What you will do –
Copy, word for word, the lines of data below that begin at the line containing "What do you see at coordinates (230, 450)" and end at the line containing "This screenshot has width=1500, height=700.", including both of those lines and nothing else.

Saved entries
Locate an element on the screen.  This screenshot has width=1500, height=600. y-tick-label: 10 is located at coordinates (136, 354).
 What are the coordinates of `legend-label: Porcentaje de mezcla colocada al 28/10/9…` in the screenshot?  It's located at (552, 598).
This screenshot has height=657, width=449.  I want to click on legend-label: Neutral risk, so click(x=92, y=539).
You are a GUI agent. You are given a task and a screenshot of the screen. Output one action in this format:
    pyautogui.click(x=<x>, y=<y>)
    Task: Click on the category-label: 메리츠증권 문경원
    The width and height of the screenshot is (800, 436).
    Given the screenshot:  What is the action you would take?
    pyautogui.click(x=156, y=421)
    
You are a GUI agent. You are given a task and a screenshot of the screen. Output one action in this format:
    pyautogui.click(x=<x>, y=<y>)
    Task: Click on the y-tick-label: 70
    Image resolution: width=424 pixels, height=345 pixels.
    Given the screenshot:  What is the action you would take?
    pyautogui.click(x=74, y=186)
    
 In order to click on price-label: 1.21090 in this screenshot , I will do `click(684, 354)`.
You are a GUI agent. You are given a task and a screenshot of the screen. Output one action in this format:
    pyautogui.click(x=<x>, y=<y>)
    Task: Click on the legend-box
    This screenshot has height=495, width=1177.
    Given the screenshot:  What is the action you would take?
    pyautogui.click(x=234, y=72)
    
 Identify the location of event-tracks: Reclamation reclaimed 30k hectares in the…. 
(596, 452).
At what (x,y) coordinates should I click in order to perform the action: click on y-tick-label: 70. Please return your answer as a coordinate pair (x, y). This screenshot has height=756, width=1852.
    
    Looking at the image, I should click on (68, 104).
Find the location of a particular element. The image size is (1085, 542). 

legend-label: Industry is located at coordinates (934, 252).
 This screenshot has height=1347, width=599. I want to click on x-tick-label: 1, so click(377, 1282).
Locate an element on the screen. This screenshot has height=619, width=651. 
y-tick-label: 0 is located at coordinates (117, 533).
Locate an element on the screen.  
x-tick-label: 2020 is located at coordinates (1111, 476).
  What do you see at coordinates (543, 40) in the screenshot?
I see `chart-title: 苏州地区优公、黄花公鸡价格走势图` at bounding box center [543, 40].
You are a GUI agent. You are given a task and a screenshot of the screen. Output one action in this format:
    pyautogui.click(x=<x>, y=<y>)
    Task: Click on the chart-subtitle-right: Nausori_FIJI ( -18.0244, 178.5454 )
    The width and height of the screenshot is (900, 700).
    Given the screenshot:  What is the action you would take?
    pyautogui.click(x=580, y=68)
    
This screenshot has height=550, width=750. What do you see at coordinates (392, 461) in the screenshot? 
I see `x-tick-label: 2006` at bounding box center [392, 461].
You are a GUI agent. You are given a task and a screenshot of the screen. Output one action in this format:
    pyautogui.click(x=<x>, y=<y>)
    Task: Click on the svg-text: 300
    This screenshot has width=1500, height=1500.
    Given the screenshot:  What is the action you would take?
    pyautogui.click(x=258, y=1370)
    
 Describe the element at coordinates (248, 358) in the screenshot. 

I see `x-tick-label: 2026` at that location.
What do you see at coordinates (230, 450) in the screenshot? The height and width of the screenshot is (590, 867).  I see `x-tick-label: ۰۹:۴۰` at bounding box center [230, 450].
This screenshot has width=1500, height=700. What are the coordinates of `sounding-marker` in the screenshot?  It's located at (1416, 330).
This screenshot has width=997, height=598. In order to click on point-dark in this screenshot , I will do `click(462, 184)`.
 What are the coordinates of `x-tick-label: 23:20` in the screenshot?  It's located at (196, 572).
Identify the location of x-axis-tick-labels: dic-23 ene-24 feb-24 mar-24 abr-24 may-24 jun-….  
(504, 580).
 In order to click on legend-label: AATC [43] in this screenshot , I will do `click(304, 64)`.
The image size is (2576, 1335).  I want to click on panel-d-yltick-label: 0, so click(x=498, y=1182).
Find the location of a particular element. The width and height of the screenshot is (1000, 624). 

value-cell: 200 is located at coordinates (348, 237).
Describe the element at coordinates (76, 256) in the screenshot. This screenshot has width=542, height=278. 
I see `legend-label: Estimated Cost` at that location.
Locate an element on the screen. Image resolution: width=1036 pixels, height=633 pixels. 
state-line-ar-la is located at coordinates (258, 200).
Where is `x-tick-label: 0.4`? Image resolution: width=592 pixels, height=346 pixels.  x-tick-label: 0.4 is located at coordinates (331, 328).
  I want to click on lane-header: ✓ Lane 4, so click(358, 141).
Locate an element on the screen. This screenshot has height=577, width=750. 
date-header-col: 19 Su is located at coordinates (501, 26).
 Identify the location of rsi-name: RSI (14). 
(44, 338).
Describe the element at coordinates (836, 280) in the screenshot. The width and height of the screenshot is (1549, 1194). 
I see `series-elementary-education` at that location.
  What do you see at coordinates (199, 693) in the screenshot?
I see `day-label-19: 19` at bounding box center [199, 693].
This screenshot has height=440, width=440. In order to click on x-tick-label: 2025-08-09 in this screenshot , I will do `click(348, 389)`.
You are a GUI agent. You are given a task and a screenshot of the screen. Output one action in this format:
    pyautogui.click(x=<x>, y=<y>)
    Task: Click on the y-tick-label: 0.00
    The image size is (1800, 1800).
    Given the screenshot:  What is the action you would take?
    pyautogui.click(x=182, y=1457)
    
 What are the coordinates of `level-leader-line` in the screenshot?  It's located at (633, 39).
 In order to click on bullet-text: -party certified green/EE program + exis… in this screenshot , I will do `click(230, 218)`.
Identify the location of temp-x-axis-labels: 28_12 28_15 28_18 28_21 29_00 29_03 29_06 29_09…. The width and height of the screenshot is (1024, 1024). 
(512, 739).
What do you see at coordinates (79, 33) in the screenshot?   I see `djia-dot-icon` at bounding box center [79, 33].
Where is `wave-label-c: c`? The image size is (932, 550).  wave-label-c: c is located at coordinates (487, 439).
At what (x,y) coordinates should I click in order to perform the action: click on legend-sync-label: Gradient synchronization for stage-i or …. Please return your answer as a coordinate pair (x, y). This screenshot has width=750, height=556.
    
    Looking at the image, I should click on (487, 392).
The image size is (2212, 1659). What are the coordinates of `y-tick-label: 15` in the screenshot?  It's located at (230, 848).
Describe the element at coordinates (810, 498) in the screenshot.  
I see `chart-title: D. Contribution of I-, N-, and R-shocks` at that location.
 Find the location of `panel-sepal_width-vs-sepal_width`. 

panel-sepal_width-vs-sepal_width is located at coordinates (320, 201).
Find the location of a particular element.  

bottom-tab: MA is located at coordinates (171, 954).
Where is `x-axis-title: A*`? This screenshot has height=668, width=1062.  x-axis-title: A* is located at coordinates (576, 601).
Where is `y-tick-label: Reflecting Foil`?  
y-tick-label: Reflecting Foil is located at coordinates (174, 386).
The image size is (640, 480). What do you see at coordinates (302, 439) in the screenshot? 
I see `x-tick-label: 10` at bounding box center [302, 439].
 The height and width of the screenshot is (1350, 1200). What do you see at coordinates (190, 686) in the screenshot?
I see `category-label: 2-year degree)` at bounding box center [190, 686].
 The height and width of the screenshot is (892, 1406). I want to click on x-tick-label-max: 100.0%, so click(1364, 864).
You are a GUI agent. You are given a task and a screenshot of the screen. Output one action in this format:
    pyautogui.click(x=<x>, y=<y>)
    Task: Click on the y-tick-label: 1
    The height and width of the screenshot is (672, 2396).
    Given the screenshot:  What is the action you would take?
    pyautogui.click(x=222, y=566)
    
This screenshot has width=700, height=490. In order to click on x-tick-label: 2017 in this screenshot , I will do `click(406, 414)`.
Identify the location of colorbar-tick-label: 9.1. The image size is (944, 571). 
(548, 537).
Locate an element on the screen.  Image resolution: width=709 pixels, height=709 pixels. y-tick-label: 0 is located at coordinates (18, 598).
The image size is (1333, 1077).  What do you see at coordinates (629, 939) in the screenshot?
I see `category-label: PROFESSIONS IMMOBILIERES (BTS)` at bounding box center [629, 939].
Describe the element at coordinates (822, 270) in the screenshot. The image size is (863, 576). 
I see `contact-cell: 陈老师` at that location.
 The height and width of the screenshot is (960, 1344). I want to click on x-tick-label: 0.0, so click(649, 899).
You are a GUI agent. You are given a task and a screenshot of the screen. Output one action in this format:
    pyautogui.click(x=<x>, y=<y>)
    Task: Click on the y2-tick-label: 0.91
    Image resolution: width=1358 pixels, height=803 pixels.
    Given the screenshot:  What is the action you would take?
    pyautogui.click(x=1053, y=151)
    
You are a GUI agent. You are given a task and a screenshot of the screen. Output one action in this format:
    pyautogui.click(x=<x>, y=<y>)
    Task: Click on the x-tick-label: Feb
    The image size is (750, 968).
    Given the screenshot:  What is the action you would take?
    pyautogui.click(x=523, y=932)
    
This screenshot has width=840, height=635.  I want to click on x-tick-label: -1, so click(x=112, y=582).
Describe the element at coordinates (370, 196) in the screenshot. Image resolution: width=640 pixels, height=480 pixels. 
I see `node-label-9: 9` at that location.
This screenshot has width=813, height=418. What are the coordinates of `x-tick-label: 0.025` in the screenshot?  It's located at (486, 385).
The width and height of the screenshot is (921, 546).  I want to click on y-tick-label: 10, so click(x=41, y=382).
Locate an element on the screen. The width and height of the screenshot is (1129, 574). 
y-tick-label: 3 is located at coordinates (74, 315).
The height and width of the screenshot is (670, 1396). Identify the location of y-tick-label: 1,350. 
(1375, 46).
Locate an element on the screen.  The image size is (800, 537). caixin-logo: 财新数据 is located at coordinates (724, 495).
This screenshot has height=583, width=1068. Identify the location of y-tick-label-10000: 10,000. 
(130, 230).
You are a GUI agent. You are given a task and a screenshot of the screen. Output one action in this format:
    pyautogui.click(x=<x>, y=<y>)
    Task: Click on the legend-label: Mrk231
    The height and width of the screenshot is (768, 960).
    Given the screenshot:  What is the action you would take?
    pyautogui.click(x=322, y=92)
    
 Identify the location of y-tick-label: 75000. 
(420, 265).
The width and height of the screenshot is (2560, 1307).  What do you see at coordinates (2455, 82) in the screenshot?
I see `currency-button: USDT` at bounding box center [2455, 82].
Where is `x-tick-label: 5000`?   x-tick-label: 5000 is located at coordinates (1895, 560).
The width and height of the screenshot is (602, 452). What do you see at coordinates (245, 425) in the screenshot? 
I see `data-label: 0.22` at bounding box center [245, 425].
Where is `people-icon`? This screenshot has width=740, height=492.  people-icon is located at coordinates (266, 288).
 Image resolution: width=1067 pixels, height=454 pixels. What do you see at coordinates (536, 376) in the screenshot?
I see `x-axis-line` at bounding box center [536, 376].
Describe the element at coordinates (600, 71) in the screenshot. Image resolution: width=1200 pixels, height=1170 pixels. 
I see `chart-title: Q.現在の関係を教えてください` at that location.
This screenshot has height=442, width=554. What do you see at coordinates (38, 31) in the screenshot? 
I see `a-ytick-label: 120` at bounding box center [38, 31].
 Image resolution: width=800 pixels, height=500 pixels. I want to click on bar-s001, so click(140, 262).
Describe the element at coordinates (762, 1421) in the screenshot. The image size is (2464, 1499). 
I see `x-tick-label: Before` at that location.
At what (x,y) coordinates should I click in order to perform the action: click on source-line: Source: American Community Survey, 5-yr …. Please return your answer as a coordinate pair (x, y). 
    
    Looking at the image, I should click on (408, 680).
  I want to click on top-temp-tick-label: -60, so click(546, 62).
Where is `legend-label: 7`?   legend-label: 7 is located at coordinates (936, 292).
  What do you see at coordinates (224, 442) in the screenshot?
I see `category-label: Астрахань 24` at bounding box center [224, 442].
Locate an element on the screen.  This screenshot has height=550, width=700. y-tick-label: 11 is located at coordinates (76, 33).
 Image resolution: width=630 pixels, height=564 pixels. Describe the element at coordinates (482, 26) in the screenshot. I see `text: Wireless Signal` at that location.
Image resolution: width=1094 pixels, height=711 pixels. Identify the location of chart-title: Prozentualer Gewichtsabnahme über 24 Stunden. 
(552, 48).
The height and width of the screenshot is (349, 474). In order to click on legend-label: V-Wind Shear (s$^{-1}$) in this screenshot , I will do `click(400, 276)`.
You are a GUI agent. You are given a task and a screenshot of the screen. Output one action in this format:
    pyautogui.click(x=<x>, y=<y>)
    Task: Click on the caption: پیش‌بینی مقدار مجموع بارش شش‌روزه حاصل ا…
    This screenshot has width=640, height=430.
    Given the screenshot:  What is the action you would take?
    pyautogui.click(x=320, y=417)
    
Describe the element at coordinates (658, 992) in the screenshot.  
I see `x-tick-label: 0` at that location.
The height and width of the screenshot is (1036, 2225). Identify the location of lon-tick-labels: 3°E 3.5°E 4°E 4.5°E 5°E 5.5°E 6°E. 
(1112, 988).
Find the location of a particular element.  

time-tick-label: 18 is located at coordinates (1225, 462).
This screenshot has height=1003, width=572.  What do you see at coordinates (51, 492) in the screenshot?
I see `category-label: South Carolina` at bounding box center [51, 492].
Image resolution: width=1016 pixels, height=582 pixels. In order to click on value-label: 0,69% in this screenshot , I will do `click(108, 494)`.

Solution for this task –
What do you see at coordinates (230, 450) in the screenshot? The height and width of the screenshot is (590, 867).  I see `x-tick-label: ۰۹:۴۰` at bounding box center [230, 450].
This screenshot has width=1500, height=700. What are the coordinates of `sounding-marker` in the screenshot?  It's located at (1416, 330).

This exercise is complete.